Data for this exercise
****************
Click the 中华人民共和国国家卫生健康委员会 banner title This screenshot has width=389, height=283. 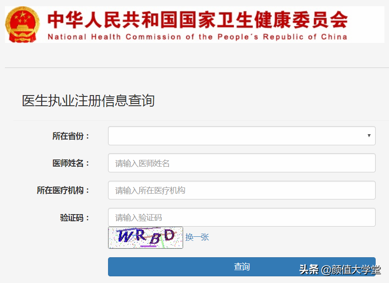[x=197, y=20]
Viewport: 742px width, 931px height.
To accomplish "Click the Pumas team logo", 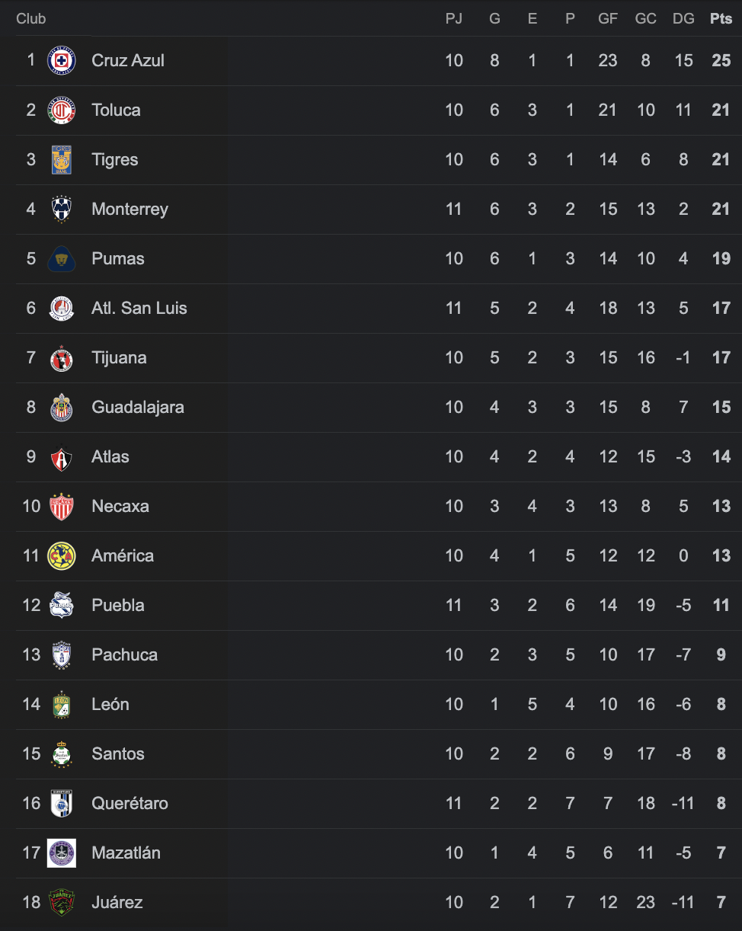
****************
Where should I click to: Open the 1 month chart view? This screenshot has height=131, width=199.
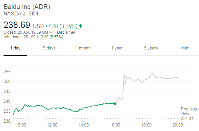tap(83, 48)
****************
Give again, exactly as written above, every line from the one holding "Viewport: 742px width, 931px height." to the one holding "the Pumas team", with both ends kept and the pictures left out.

Response for this exercise
Viewport: 742px width, 931px height.
To accomplish "Click the Pumas team logo", 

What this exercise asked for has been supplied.